Today we will continue on our Tech Field Day 12preparation of trying to get a grasp on some of the companies presenting at the event. Next up, Igneous Systems – again, another company I’ve not had any interaction with or have really even heard of. With that, let’s take a quick look at the company and the services, solutions, and products they provide.
Who is Igneous?
Founded in just 2013, Igneous Systems is based out of Seattle and entered the market looking to solve the issue around unstructured large data and public cloud. There founders have a fairly decent and strong storage background – Kiran Bhageshpur (CEO/cofounder) and Jeff Hughes (CTO/cofounder) both come from an engineering background, both from the Isilon division at EMC – and Byron Rakitzis (Architect/cofounder) was the first employee hired at NetApp, being responsible for a good chunk of code there and holding over 30 patents to his name. I’m always interested in seeing the paths that startup founders have taken – this appears to be the first go around for these three guys so let’s hope they are successful!!!
[symple_box color=”yellow” fade_in=”false” float=”center” text_align=”left” width=””]Disclaimer: As a Tech Field Day 12 delegate all of my flight, travel, accommodations, eats, and drinks are paid for. However I did not receive any compensation nor am I required to write anything in regards to the event or the presenting companies. All that said, this is done at my own discretion.[/symple_box]
Igneous – True Cloud for Local Data
These three guys have set out to bring the benefits and agility of public cloud down into the four walls of your datacenter. If we think about different types of data flowing around within the enterprise today we can identify quite a few that just aren’t a good fit to ship up to services like Amazon S3. Think IoT, with sensors that can generate a vast amount of data that you may want to have access to often. It may not be cost efficient to ship this data up to the cloud for storage. Other types of data such as security or syslog fall into that same type of category. Aside from just being a vast amount of data, enterprises struggle with what to do with large datasets such as media content. But the real driving factor behind shipping most data to services such as S3 comes in the terms of security and compliance – we may just not want our sensitive data sitting outside of our buildings!
The problem with this though is enterprises want the agility of public cloud. They want to be able to budget in terms of storing this data – and after you buy a big honking box of storage to sit in your datacenter it’s pretty hard to scale down and somehow reclaim those dollars initially spent! This is where Igneous comes into play.

## Excerpted data
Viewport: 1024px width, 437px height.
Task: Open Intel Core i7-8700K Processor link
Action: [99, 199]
==
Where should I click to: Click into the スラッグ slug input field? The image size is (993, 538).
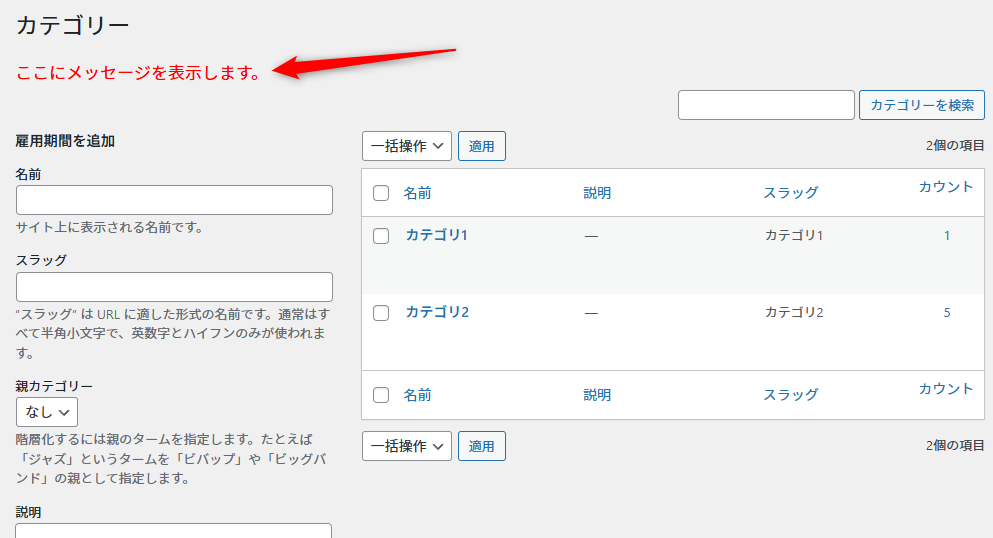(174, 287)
...
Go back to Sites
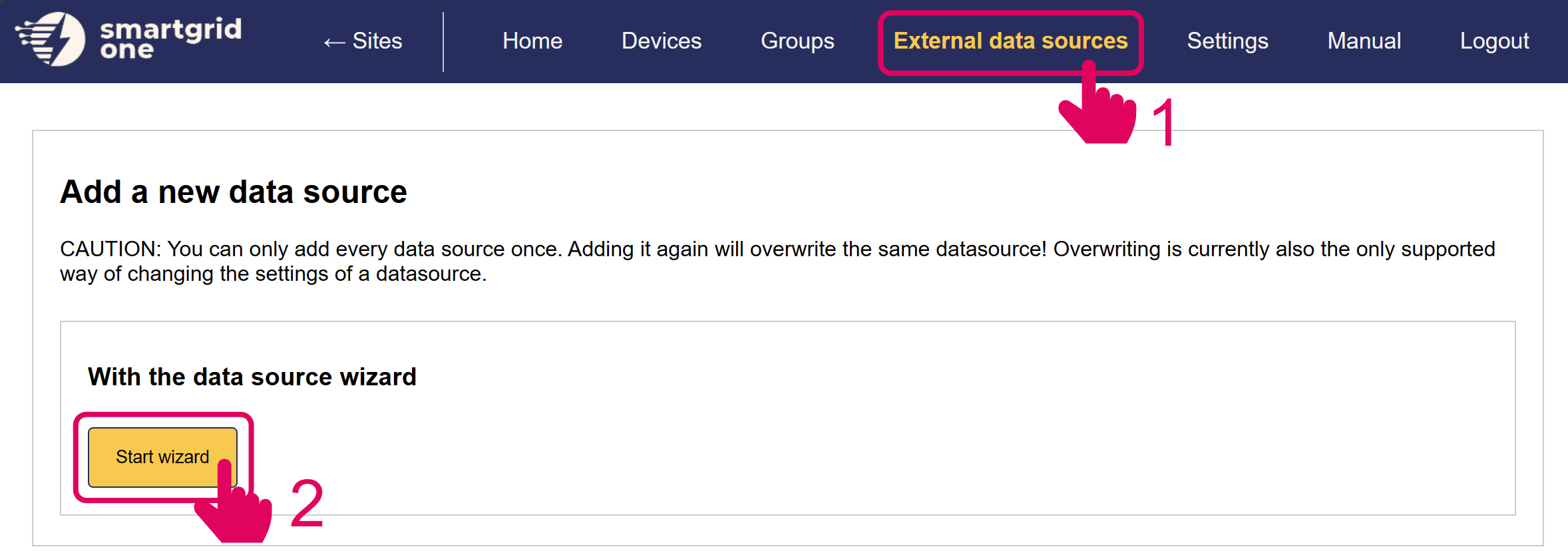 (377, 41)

## Prompt
Pick up the piece on Igneous Systems after its last sentence and keep writing it.

## Response to this task
Igneous is a hardware appliance – it’s still that big honking box of storage that sits inside our firewall – the difference being we don’t actually buy it, we rent it. And the terms of this rental contract are based around capacity – a “pay as you go” type service. Now you may be thinking, yeah great, we still have storage that we have to manage, we just don’t have to pay for it upfront – we still have to manage it! That’s not the case. When Igneous is engaged they deliver the appliance to your datacenter, they install it, and they manage it throughout its lifetime, meaning hardware and software upgrades are all performed by Igneous during the lifetime of the contract.
But the real advantage of Igneous, like most other products comes in the terms of software. Having local storage is great but if it can’t be accessed and utilized the same way as we do those services such as S3 and Google Cloud then we haven’t really deployed the cloud into our datacenter. The APIs provided by the Igneous box are accessed using the same familiar API calls that you are used to using with services like Azure, S3, and Google – So we still have the agility and efficiency of a cloud service, but the difference being, that your data is still your data and remains local inside your datacenter. Obviously Igneous provides visibility into your data, allowing you do capacity management and run analytics against the data consumed.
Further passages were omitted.